■ **Recorded information**

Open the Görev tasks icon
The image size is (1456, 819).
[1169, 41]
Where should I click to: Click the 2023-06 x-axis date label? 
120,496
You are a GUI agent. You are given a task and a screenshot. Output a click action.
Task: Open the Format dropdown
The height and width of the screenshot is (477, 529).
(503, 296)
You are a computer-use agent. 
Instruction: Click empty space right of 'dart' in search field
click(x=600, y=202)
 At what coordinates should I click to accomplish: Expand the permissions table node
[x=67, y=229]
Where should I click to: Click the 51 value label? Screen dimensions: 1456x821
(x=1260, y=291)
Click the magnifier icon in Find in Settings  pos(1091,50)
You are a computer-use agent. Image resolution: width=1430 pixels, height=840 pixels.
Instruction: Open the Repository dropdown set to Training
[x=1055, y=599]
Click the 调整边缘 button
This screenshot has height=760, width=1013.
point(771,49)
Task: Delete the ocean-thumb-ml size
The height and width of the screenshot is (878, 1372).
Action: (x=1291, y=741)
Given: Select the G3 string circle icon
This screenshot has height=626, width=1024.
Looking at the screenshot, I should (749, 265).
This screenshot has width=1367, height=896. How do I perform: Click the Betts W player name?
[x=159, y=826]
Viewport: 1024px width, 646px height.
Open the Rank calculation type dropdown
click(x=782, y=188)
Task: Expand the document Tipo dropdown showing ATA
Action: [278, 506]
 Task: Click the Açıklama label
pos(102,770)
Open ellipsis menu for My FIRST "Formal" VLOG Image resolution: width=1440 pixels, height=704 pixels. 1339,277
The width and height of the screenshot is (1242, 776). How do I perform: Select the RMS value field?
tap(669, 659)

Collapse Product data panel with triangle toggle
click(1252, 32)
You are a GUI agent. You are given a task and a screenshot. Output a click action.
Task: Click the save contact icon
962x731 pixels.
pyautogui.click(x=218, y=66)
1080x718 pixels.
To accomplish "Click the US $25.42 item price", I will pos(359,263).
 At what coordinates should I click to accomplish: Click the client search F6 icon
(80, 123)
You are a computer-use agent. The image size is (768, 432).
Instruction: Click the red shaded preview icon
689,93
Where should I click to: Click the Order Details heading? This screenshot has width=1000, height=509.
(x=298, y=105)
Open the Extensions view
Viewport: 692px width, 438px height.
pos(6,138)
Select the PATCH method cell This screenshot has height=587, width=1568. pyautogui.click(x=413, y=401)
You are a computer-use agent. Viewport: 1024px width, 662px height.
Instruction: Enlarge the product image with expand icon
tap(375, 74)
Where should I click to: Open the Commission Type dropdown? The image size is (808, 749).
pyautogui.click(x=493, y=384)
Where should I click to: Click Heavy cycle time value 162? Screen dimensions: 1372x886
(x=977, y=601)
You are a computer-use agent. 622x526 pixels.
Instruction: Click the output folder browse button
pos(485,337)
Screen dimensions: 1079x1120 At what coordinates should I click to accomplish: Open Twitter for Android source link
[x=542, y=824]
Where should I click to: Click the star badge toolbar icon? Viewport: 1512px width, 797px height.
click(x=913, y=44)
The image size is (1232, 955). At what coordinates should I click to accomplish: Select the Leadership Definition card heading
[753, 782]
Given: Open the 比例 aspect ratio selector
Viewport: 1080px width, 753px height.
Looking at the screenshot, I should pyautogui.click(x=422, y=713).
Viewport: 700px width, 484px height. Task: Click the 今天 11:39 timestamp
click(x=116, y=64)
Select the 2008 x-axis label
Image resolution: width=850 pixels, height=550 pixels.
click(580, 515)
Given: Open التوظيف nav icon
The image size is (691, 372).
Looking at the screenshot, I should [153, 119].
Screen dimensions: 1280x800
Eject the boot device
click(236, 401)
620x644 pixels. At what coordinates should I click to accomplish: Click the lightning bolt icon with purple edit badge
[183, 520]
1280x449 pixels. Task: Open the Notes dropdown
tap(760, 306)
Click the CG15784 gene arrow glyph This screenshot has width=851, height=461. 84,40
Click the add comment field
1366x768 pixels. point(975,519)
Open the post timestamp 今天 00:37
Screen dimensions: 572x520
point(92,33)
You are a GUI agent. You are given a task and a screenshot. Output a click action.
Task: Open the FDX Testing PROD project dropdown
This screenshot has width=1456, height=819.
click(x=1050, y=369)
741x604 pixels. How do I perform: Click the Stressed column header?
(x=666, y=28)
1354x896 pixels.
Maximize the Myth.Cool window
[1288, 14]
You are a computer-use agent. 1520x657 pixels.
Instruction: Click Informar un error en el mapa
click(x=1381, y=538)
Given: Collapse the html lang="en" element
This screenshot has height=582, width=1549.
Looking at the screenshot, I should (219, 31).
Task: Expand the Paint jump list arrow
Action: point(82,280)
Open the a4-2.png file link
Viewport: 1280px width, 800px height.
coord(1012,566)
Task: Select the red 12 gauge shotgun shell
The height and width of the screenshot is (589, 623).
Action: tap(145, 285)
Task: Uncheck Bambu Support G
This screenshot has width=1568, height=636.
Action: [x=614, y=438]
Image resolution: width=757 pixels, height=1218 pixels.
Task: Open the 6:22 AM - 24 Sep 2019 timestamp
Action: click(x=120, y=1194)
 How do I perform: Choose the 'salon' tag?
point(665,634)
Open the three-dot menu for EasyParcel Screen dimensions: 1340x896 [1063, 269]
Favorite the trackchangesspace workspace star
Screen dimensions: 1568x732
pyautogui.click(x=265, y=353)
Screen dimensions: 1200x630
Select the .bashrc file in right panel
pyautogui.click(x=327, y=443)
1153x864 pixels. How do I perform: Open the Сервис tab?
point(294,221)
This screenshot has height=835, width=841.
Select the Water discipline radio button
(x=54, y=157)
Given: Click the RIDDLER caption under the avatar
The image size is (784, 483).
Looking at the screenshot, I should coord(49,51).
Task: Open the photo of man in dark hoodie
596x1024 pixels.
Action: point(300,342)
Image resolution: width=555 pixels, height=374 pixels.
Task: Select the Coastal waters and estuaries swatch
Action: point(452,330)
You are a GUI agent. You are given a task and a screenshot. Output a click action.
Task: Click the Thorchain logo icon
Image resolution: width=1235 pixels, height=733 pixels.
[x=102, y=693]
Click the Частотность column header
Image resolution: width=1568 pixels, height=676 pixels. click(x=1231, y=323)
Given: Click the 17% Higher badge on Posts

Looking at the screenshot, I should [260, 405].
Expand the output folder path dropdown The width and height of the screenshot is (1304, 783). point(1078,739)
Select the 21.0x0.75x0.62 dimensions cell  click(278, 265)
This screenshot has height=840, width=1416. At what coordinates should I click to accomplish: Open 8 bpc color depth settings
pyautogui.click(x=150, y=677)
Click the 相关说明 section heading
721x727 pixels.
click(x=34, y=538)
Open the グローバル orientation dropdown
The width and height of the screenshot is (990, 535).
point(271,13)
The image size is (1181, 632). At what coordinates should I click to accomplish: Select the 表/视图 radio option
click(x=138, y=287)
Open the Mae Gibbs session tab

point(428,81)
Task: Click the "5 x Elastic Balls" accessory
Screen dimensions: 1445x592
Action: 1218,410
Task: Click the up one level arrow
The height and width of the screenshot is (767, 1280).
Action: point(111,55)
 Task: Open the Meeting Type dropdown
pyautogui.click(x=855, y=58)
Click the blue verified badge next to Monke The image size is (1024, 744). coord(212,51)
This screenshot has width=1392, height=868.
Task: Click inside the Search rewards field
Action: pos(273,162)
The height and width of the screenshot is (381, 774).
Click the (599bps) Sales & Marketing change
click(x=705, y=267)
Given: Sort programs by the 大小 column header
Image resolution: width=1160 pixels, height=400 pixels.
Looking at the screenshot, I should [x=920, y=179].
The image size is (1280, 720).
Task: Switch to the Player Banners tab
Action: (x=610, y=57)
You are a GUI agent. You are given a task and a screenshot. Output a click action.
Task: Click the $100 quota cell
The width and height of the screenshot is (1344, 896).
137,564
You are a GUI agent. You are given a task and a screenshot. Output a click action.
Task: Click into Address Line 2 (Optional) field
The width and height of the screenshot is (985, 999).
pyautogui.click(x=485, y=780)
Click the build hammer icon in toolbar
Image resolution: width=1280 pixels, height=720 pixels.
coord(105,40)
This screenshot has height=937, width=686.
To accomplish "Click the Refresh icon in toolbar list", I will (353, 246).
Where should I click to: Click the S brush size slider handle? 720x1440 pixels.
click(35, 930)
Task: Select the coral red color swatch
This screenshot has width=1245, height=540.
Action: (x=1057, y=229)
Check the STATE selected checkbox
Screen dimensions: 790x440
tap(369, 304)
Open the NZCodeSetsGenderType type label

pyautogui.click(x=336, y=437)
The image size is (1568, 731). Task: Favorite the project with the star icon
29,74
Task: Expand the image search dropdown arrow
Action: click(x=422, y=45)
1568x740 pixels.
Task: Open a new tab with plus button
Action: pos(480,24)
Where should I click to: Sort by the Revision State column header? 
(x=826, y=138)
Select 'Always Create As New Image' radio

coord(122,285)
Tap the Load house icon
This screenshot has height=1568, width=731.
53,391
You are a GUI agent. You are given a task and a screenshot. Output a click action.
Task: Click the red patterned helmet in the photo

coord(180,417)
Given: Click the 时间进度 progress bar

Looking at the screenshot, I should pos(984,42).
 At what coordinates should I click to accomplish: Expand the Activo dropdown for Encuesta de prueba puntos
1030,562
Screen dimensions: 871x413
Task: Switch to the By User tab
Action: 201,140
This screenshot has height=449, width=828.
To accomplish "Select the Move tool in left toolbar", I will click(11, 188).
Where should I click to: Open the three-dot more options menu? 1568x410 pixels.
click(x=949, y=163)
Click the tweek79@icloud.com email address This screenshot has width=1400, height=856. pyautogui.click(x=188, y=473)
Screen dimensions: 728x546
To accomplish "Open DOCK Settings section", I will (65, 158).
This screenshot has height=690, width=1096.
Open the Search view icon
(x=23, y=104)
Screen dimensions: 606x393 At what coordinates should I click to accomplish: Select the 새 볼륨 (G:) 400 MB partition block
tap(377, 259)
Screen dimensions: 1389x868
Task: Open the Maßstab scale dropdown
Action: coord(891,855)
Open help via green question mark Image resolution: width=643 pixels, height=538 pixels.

■ **What is required**
In the data above, which lines include "computer"? Return those lines.

■ **Result**
You are a computer-use agent. 
You are a computer-use agent. Image resolution: width=1430 pixels, height=840 pixels.
You are a computer-use agent. The image size is (768, 432).
You are a computer-use agent. Viewport: 1024px width, 662px height.
You are a computer-use agent. 622x526 pixels.
You are a computer-use agent. 1520x657 pixels.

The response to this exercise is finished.